I am trying to parallelize some calculations with the use of the multiprocessing
module.
How can be sure that every process that is spawned by multiprocessing.Pool.map_async
is running on a different (previously created) folder?
The problem is that each process calls some third parts library that wrote temp files to disk, and if you run many of those in the same folder, you mess up one with the other.
Additionally, I can't create a new folder for every function call made by map_async, but rather, I would like to create as little as possible folders (ie, one per each process).
The code would be similar to this:
import multiprocessing,os,shutil
processes=16
#starting pool
pool=multiprocessing.Pool(processes)
#The asked dark-magic here?
devshm='/dev/shm/'
#Creating as many folders as necessary
for p in range(16):
os.mkdir(devshm+str(p)+'/')
shutil.copy(some_files,p)
def example_function(i):
print os.getcwd()
return i*i
result=pool.map_async(example_function,range(1000))
So that at any time, every call of example_function is executed on a different folder.

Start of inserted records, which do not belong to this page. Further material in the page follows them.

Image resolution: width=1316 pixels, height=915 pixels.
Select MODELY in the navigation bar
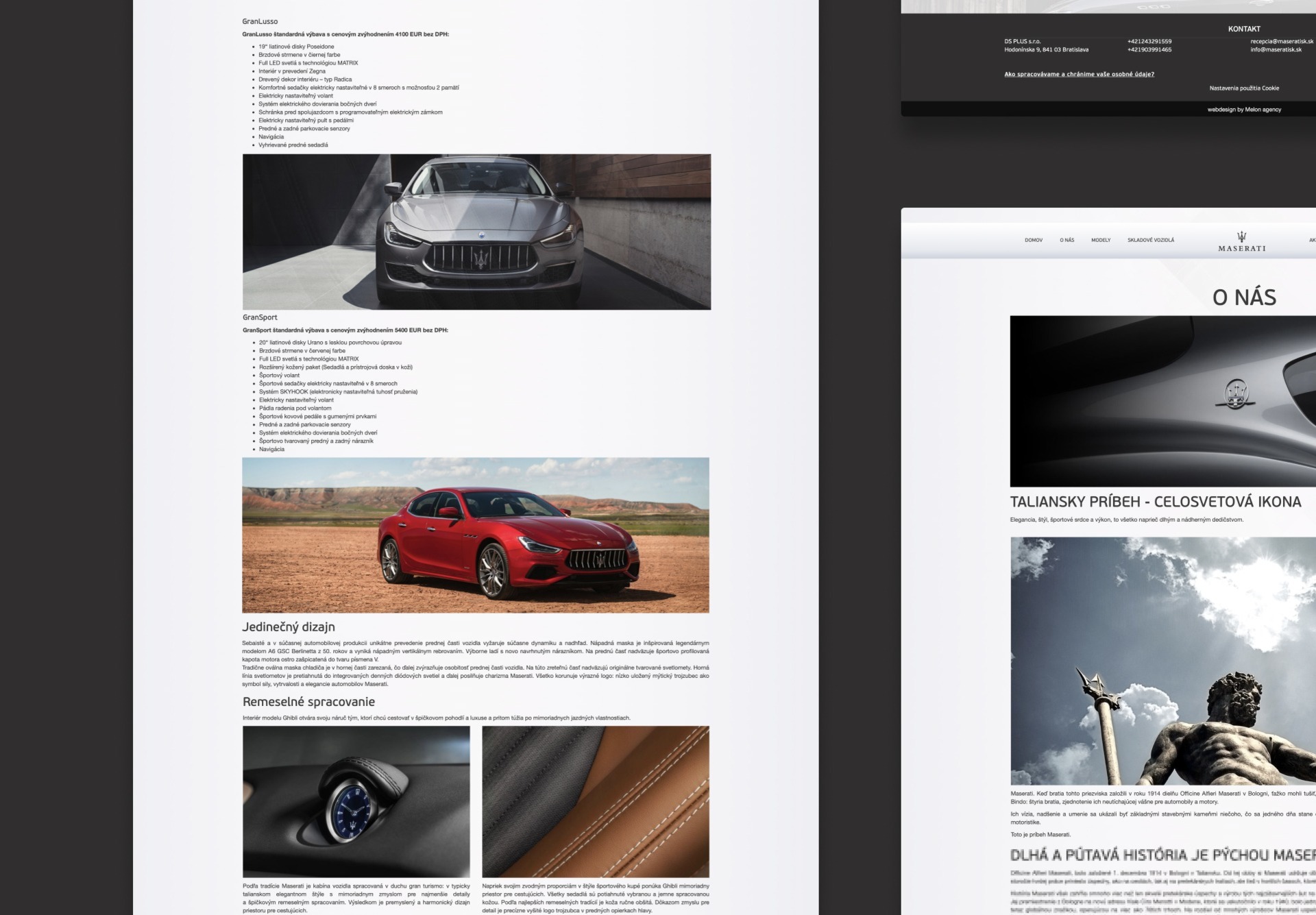tap(1100, 241)
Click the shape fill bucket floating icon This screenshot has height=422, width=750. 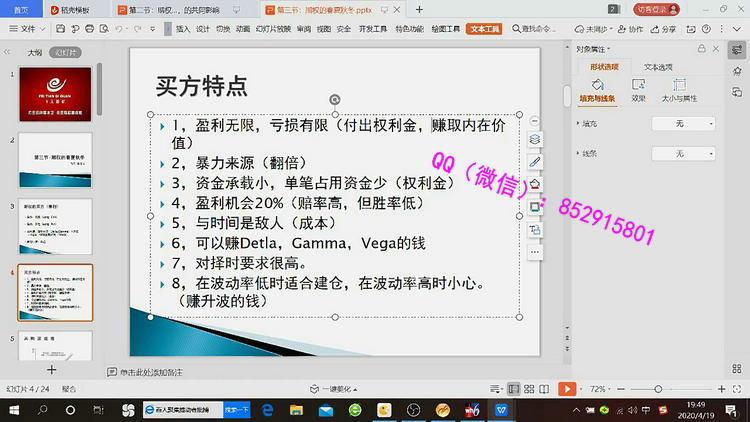[534, 184]
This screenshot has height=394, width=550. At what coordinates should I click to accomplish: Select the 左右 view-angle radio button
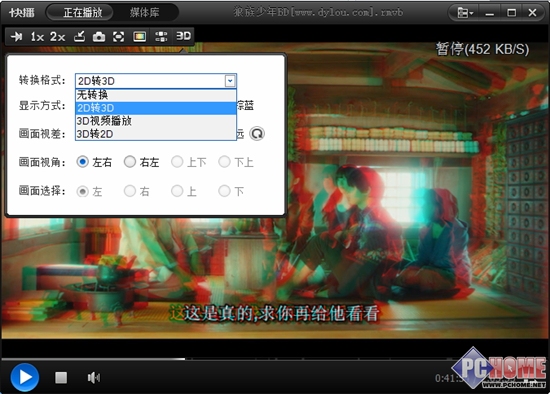click(82, 162)
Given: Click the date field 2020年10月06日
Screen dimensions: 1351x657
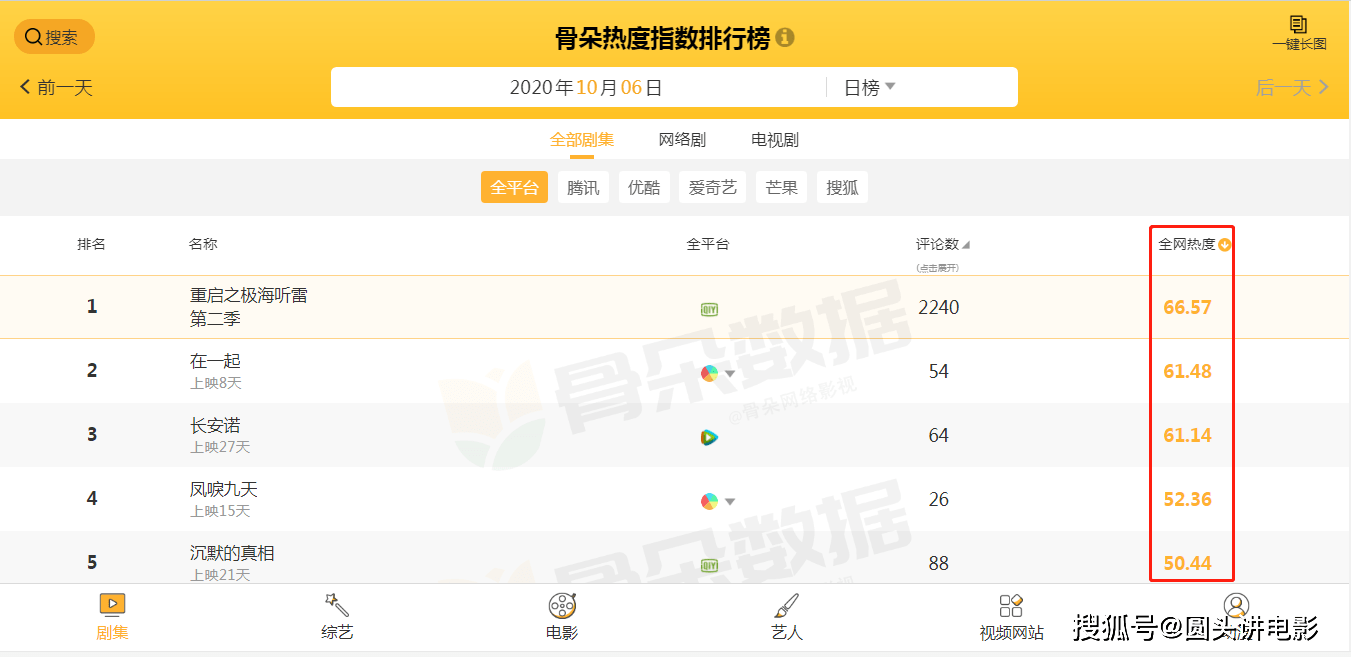Looking at the screenshot, I should pyautogui.click(x=586, y=87).
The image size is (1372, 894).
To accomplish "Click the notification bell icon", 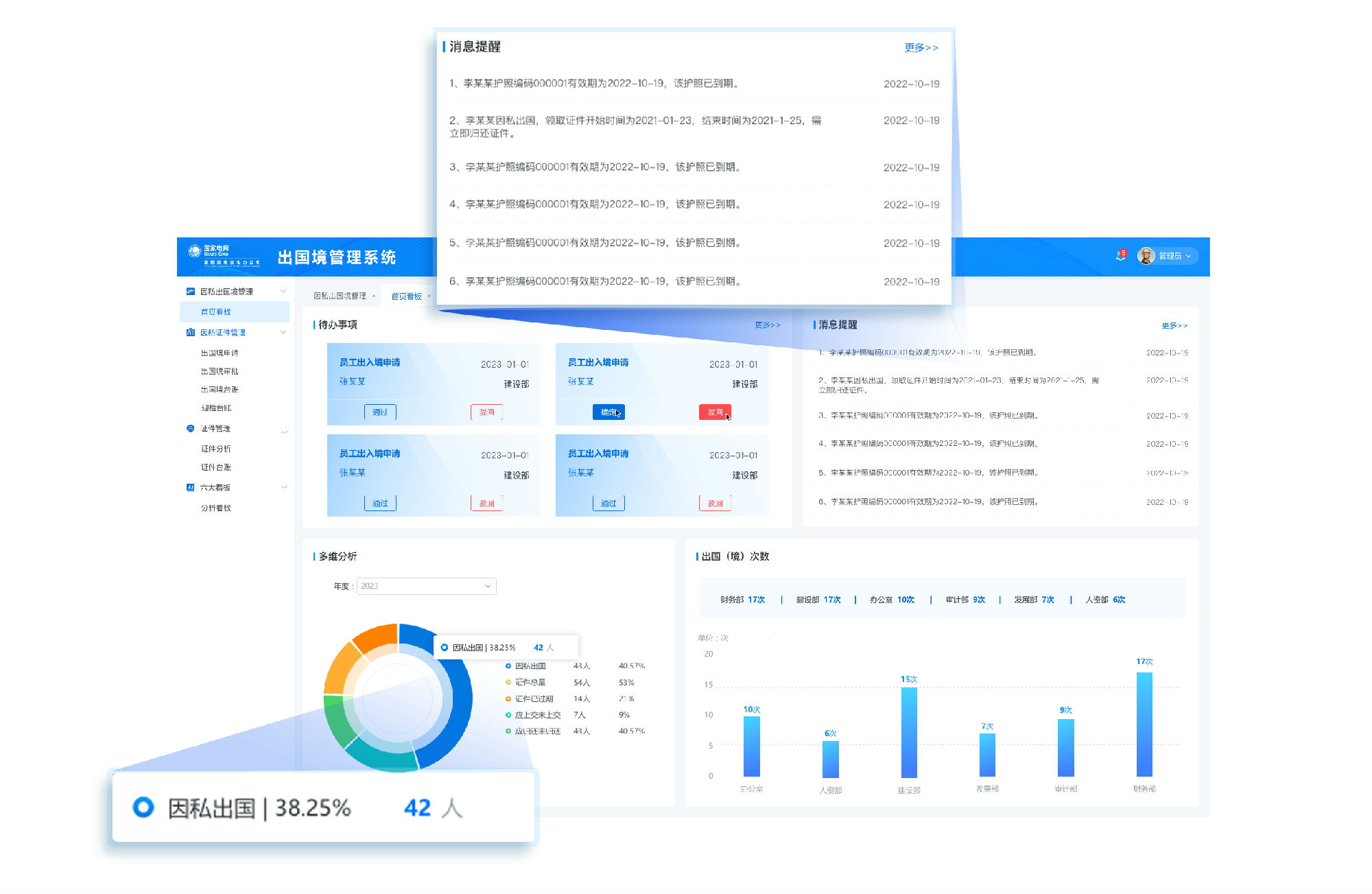I will pos(1120,256).
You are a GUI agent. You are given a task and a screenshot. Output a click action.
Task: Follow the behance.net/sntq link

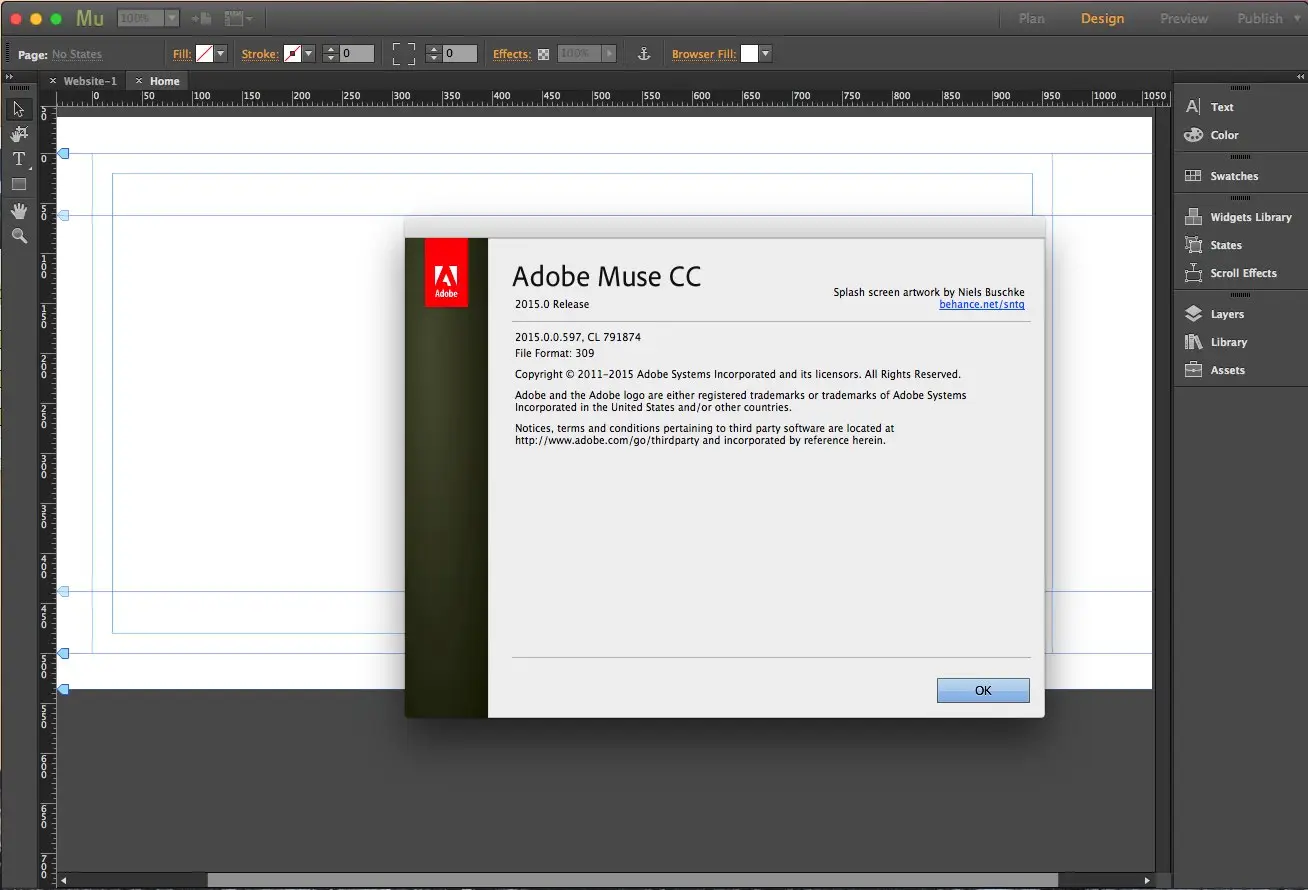982,305
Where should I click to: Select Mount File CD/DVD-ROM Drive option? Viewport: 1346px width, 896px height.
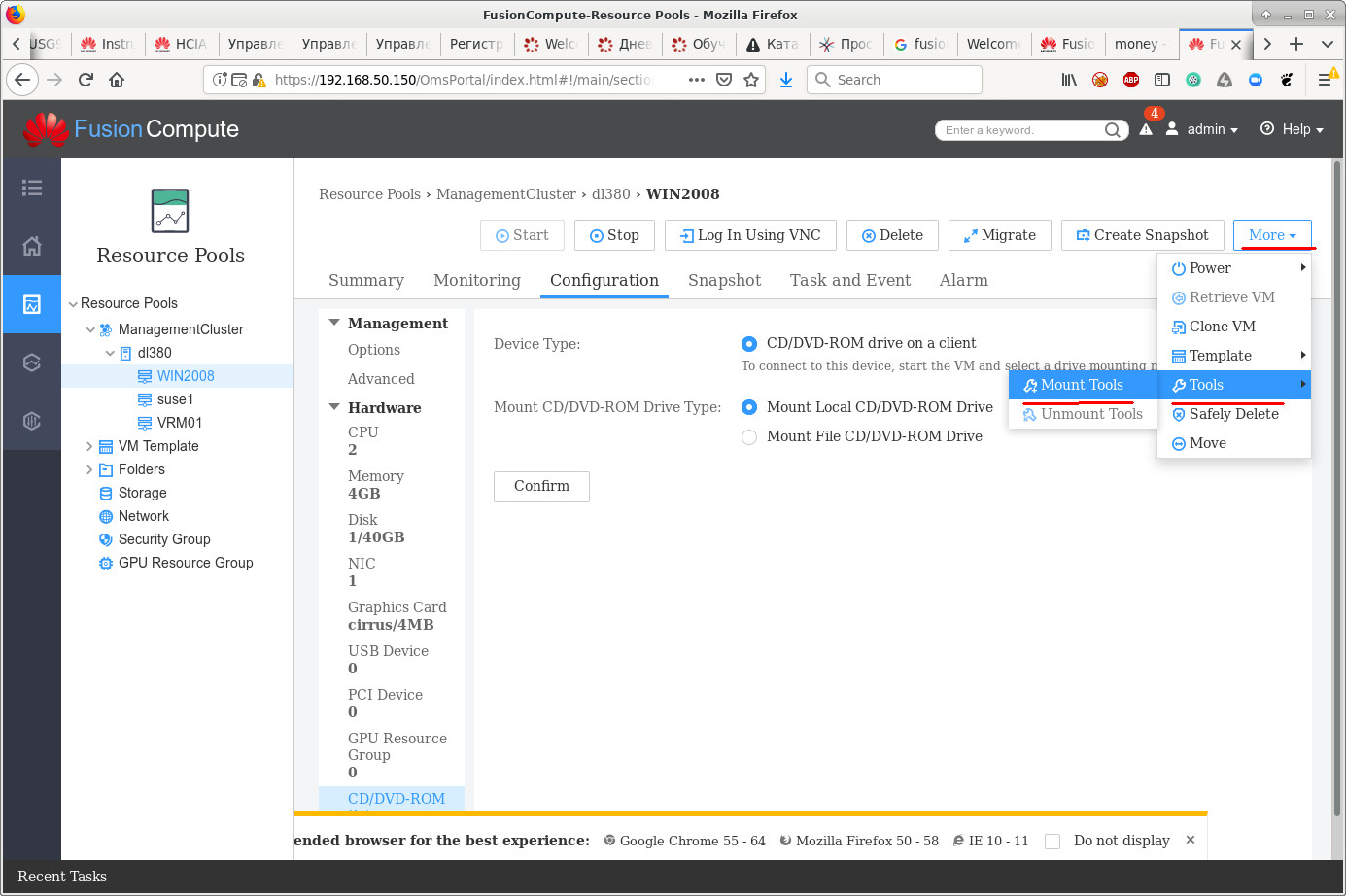coord(749,437)
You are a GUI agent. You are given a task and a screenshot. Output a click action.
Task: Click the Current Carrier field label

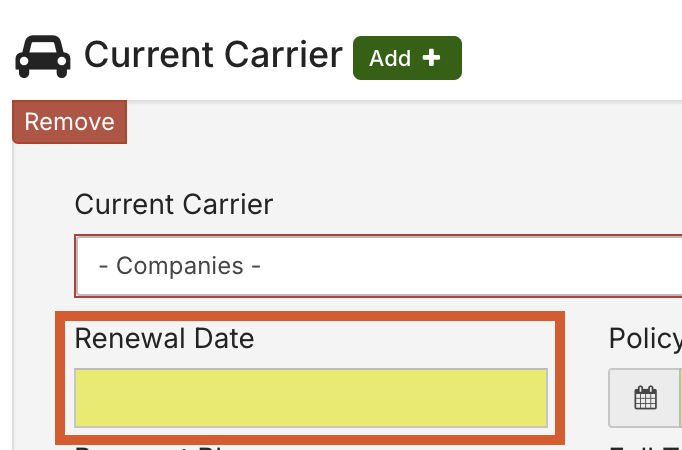coord(173,205)
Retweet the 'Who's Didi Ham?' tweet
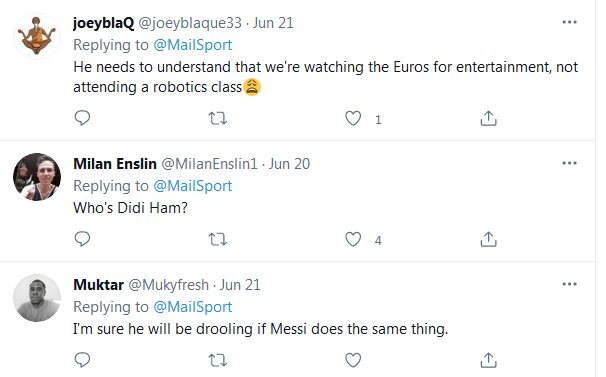606x377 pixels. tap(218, 239)
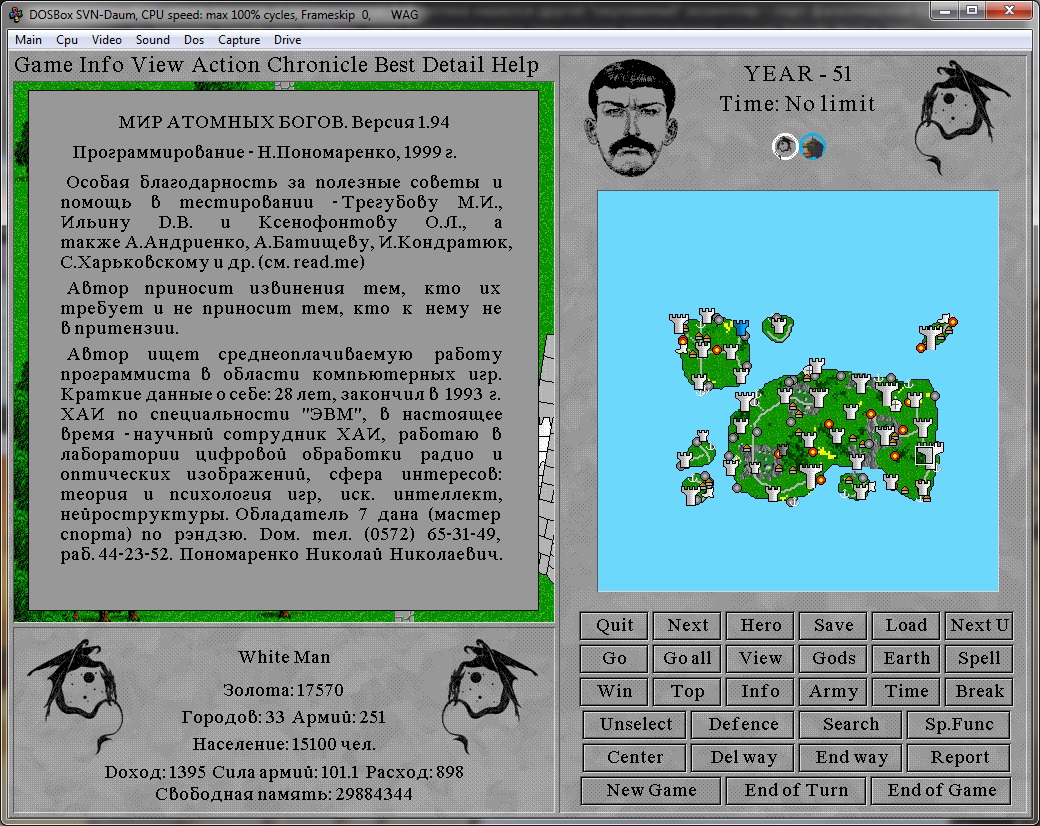The image size is (1040, 826).
Task: Open the Army button panel
Action: [833, 691]
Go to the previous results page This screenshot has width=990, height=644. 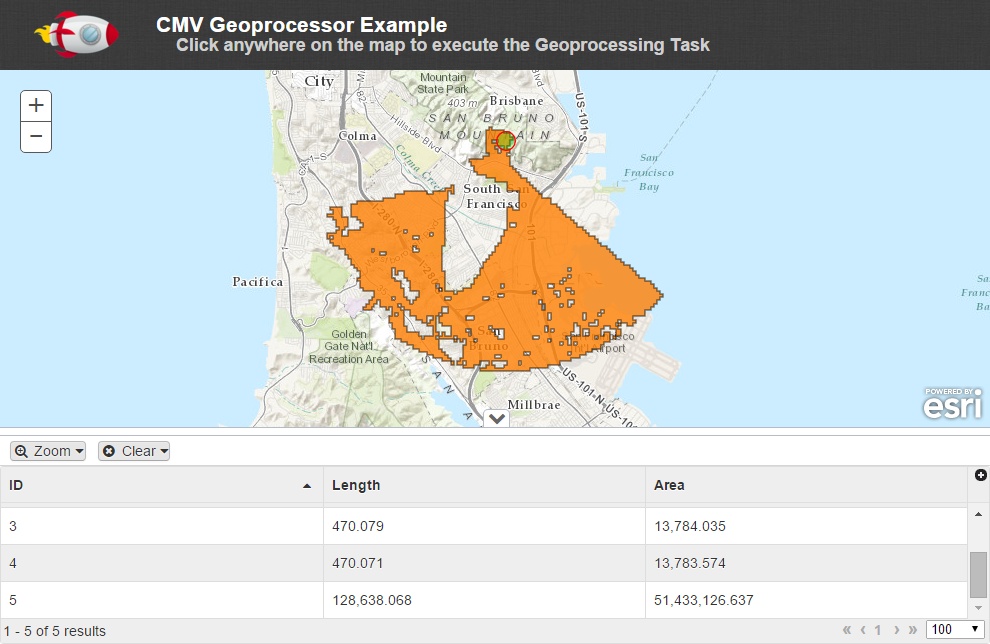click(x=862, y=630)
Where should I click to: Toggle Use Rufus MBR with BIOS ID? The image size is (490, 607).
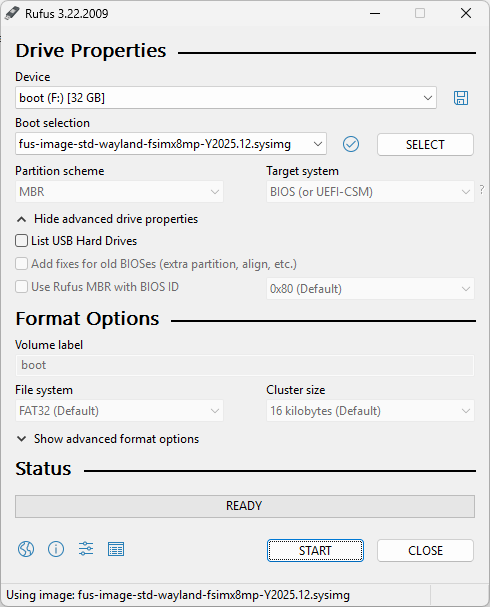pyautogui.click(x=21, y=287)
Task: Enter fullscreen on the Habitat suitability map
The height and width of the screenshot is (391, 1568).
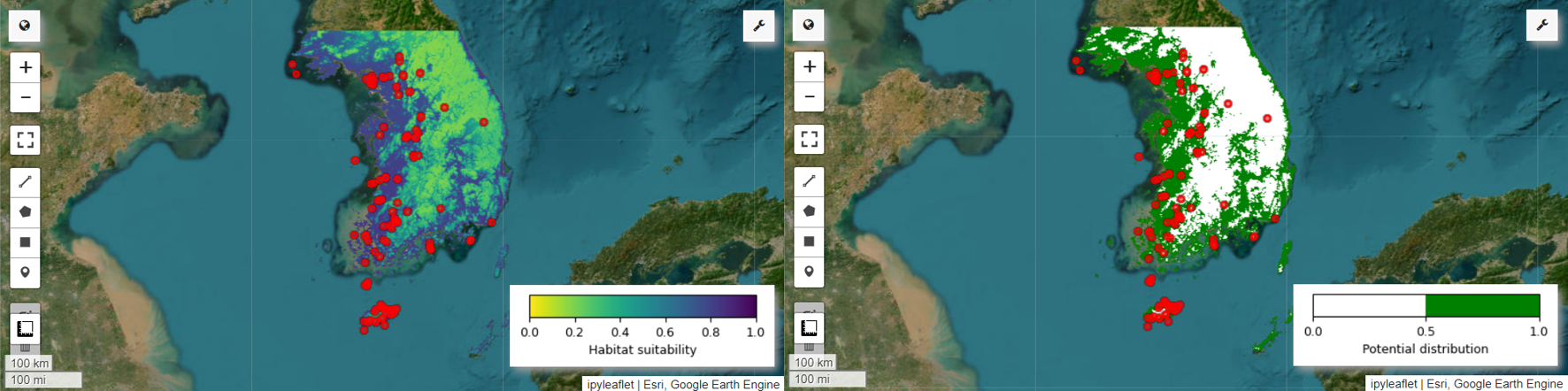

I know that a solution might be to use subprocess to spawn the different processes, but I would like to stick to multiprocessing (I would need to pickle some objects, write to disk,read, unpickle for every spawned subprocess, rather than passing the object itself through the function call(using functools.partial) .
PS.
This question is somehow similar, but that solution doesn't guarantee that every function call is taking place on a different folder, which indeed is my goal.